INFORMATION SHOWN -
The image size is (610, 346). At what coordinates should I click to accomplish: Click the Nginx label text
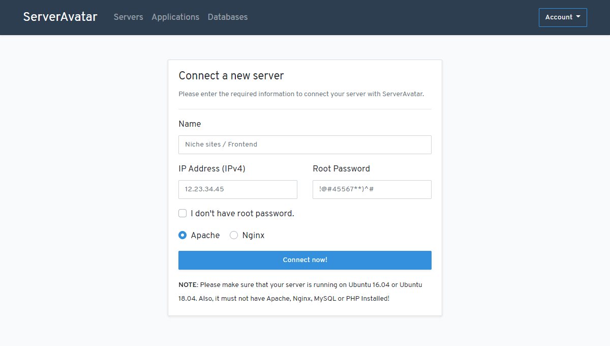click(253, 235)
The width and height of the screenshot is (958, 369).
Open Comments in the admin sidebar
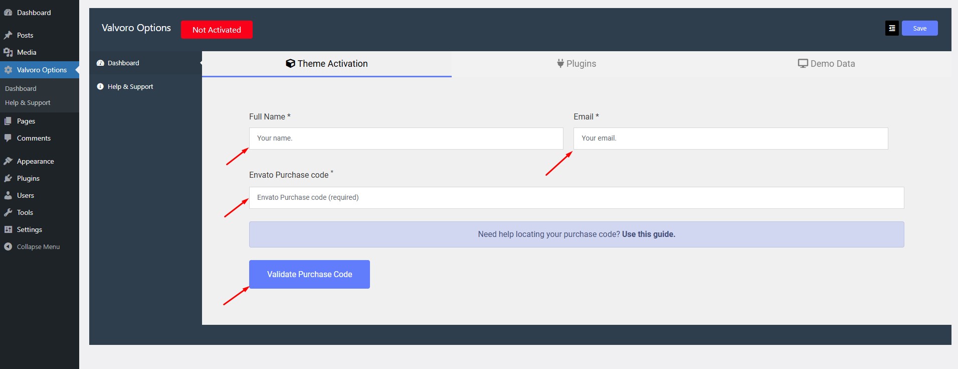[x=34, y=138]
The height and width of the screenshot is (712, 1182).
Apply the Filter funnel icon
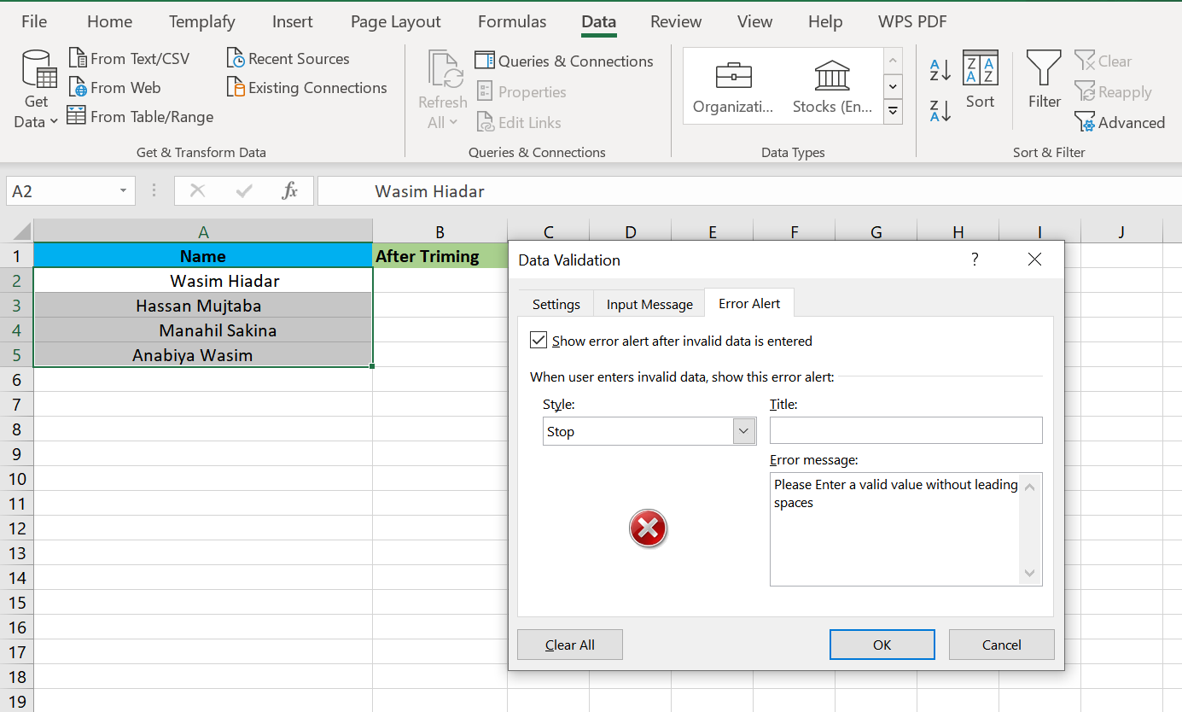click(x=1043, y=77)
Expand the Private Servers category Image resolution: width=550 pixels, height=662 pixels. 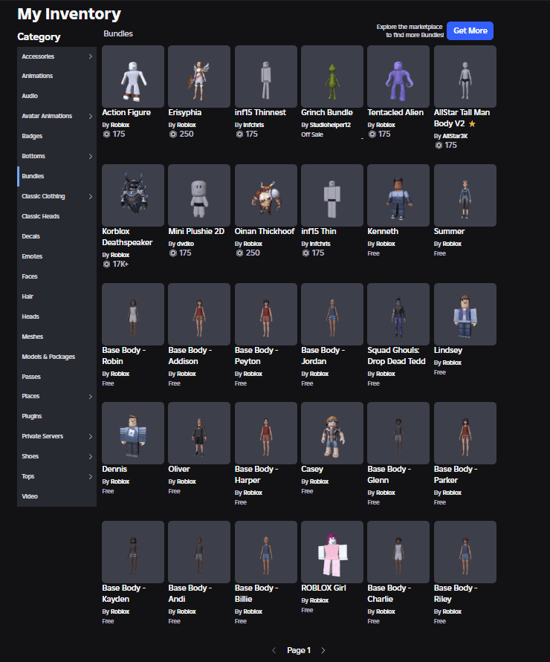[x=91, y=437]
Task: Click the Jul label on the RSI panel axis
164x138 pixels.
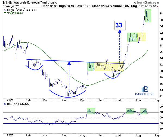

INSTRUCTIONS FOR THE TASK - Where does the word "screenshot" show up in the material? Copy out each line that has it.

SOLUTION TO THE PROBLEM -
The width and height of the screenshot is (958, 369).
The height and width of the screenshot is (712, 1182).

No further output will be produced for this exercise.